A powerful boss lies in wait.
A powerful boss lies in wait.

Another downside is that Sigma Plus does not take much advantage of the Vita's large cartridge capacity, so some sound effects are lower quality due to compression. It's also worth noting that the Japanese dub is now missing in the EU PSN version tested. While many players will probably not care (and deride those who do as Japanophiles), it really does come down to an incomprehensible but appropriate language being slightly less irritating than hammy English acting.

Fun Factor

With the same brilliant Ninja Gaiden experience lying beneath performance and control issues, how much satisfaction you get out of Plus depends entirely on how well you can adapt to its shortcomings. It is possible to eventually get used to the sluggish controls after adjusting to the different timings of the combos in 30fps, and by gaining a new-found appreciation for the quick-center camera trigger, but it never manages to replicate that flawless feeling which 60fps offers and as a result rarely manages to evoke the same combat highs that fans fell in love with.

Mission mode scenario - multiple bosses.
Mission mode scenario - multiple bosses.

Granted it's not a total disaster - there is still fun to be had with the game even if Ryu cannot be as graceful as you want him to be. The saviour of Sigma Plus is definitely the fact that the underlying original game is so strong. The addition of trophies adds some worthwhile incentive, creating something for fans of the series to work on while waiting for a bus (or wherever else a portable game takes them). The aforementioned inclusion of the bonus missions is also ideal for these situations because their short 5-10 minute bursts of gameplay compliment the portability perfectly. In fact, perhaps a 'greatest hits' game dedicated to putting all of the series' missions onto the one cart (with a 60fps rough and ready port of Black on the side) would have been preferable.

Overall

Compromised on a technical level, Ninja Gaiden Sigma Plus is not as polished of a port as it deserved to be (and probably could have been if the publisher was not so adamant about shipping the game in time for the Vita's launch). Some solace is taken in the fact that, at the very least, we finally have a workable version of a 3D Ninja Gaiden game running in the palm of our hands, but it still leaves you feeling let down by the whole sloppy affair.

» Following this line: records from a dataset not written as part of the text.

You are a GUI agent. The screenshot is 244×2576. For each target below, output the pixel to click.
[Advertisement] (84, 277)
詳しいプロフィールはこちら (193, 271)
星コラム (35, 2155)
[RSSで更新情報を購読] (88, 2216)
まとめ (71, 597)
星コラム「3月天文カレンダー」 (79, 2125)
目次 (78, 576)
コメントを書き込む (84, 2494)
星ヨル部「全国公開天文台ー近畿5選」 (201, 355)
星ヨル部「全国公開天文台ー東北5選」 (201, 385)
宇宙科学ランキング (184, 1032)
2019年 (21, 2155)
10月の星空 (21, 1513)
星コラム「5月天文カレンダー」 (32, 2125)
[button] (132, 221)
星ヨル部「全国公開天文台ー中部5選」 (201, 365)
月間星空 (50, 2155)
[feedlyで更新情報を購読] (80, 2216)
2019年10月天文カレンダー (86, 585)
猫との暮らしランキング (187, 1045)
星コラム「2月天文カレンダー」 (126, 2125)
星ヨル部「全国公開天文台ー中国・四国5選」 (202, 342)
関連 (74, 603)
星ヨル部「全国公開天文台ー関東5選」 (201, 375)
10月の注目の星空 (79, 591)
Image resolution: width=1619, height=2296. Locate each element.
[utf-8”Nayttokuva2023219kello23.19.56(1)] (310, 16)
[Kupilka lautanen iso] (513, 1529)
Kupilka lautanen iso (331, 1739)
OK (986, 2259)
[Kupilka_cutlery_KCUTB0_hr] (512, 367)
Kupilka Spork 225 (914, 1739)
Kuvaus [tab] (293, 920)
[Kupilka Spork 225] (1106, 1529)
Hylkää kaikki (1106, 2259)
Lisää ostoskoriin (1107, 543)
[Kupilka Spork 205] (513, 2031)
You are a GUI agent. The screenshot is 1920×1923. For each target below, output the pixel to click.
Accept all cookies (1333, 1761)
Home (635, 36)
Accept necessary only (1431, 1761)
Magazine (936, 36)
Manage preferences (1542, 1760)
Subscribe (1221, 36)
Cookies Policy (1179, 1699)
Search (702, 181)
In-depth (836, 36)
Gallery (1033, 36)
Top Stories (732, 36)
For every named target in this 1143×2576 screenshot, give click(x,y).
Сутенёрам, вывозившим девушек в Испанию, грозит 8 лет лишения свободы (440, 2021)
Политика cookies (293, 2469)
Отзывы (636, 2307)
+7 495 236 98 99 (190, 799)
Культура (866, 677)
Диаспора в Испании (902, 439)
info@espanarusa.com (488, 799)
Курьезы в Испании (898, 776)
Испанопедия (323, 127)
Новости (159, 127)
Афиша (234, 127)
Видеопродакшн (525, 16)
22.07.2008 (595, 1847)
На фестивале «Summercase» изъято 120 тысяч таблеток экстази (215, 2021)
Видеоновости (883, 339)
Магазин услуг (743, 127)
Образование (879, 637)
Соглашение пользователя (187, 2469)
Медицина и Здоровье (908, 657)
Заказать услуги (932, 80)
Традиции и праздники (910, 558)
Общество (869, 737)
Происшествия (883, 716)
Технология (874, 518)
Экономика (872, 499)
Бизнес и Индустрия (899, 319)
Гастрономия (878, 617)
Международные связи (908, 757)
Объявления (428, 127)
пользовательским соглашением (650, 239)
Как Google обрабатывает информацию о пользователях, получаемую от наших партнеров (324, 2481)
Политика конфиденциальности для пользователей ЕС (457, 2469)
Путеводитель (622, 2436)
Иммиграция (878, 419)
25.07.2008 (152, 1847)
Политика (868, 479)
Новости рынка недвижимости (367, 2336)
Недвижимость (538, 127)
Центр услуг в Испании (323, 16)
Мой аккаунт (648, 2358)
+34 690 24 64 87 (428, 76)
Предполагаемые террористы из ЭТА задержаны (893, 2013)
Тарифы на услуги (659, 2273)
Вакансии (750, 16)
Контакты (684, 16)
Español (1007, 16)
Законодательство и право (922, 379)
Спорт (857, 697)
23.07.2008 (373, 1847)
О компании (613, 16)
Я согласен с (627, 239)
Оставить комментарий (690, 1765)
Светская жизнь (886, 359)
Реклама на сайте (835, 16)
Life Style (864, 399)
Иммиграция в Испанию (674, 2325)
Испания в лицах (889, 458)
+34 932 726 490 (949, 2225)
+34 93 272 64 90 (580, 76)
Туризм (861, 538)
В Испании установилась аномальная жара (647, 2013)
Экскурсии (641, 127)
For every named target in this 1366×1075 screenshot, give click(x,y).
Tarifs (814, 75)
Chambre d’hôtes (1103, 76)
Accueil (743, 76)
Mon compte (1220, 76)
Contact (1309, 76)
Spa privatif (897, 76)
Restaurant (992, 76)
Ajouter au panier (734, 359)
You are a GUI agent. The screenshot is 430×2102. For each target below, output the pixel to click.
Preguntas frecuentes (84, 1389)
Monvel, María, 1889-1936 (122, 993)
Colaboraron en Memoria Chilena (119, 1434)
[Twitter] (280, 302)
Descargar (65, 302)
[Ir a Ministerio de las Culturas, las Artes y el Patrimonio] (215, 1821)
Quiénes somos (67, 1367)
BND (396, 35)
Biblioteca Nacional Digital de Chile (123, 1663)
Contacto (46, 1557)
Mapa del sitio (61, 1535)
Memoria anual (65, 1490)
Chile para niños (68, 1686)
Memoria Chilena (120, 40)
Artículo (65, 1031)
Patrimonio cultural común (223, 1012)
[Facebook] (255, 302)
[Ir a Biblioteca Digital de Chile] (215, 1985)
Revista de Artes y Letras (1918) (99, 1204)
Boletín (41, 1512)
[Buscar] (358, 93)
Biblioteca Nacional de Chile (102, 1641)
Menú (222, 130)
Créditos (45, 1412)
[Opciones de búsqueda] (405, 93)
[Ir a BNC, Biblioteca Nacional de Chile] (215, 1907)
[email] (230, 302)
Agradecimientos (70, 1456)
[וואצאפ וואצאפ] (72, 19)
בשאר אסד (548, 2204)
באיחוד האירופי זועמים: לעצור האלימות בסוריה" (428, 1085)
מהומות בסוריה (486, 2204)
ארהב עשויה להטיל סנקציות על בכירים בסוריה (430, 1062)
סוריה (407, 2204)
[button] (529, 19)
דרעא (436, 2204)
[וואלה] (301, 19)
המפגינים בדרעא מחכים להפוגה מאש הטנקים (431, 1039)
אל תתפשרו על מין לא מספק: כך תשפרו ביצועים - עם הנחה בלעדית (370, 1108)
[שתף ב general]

It's difficult to say exactly who should buy this game. Many of the flaws of Sigma Plus would go unnoticed by a first-time player and they would end up playing a stellar game. But to recommend this particular version over the full Sigma experience on PS3 in 60fps and HD, or even the purist option of Ninja Gaiden Black on Xbox Originals, would be a disservice to the series. Fans will enjoy Sigma Plus even less than a first timer will, but with some adjustment could eventually appreciate its portability. Either way, nobody should be paying full price for Sigma Plus, so the bottom line is wait for a price cut or rent it. After this lacklustre release and the very poorly received third game, the fall from grace for the series is saddening.